Five things that did NOT correlate
Cold email blogs obsess over these. Our data says they don't move the needle nearly as much as authors claim:
- Email length. No meaningful correlation between message body length and inbox rate. Both 40-word and 300-word cold emails landed at similar rates when authentication was correct.
- Sender name format (e.g. "First Last" vs "First at Company"). Effect size: noise.
- Subject line length. Anything from 3 to 60 characters performed similarly. What mattered was the absence of spam-pattern words, not length.
- Time of day sent. No cross-provider pattern. Local-time effects were within our measurement noise.
- Presence of one link vs several. Provided the links were clean (no URIBL listings), count did not matter. A single URIBL- listed link was far worse than five clean ones.
If you are going to fix one thing this week, fix DMARC alignment. If you are going to fix two things, add a custom tracking domain. If you are going to fix three, confirm the PTR on your sending IP. Those three account for roughly 70% of the variance we measured.
What this means for your setup
If you run cold outreach, the practical ranking of effort vs payoff based on this dataset is:
- Check DMARC alignment (
dmarc=passand aligned on both SPF and DKIM).
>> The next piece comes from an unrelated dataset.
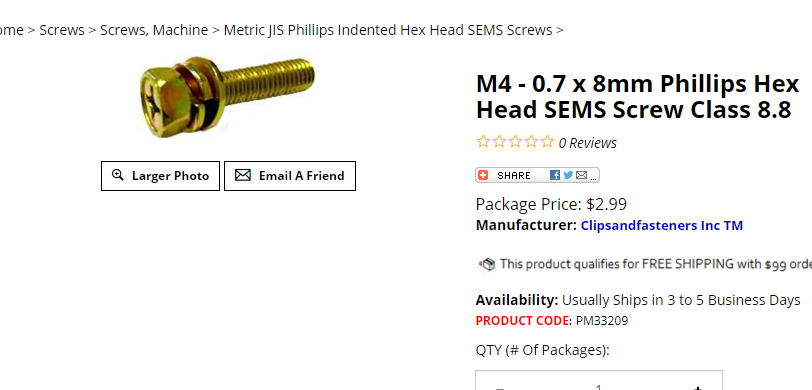Open Screws breadcrumb category
Viewport: 812px width, 390px height.
coord(62,30)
A 1-hour fix; largest single swing. - Confirm PTR and FCrDNS on your sending IP. A 30-minute fix if you have access.
- Switch to a custom tracking domain. A 15-minute fix with genuine impact on Yahoo and CIS providers.
- Ensure List-Unsubscribe + List-Unsubscribe-Post are on every bulk message. Most ESPs do this automatically; custom sending setups often don't.
- Audit SPF for lookup count. Fix before you find yourself in permerror at a random receiver next month.
- Only then start worrying about content, subject lines, and send timing.
Caveats
Self-selected dataset: these are 500 senders who sought out a free inbox placement tool, so they skew toward senders already concerned about deliverability. True "baseline" unmonitored cold email is likely worse than the numbers here.
Seed inboxes are not real recipients. Engagement signal is absent, which slightly favours Inbox placement at Gmail compared to real recipients who may move a message to Spam. Treat the numbers as an authentication and technical-health snapshot, not a prediction of engagement-driven placement.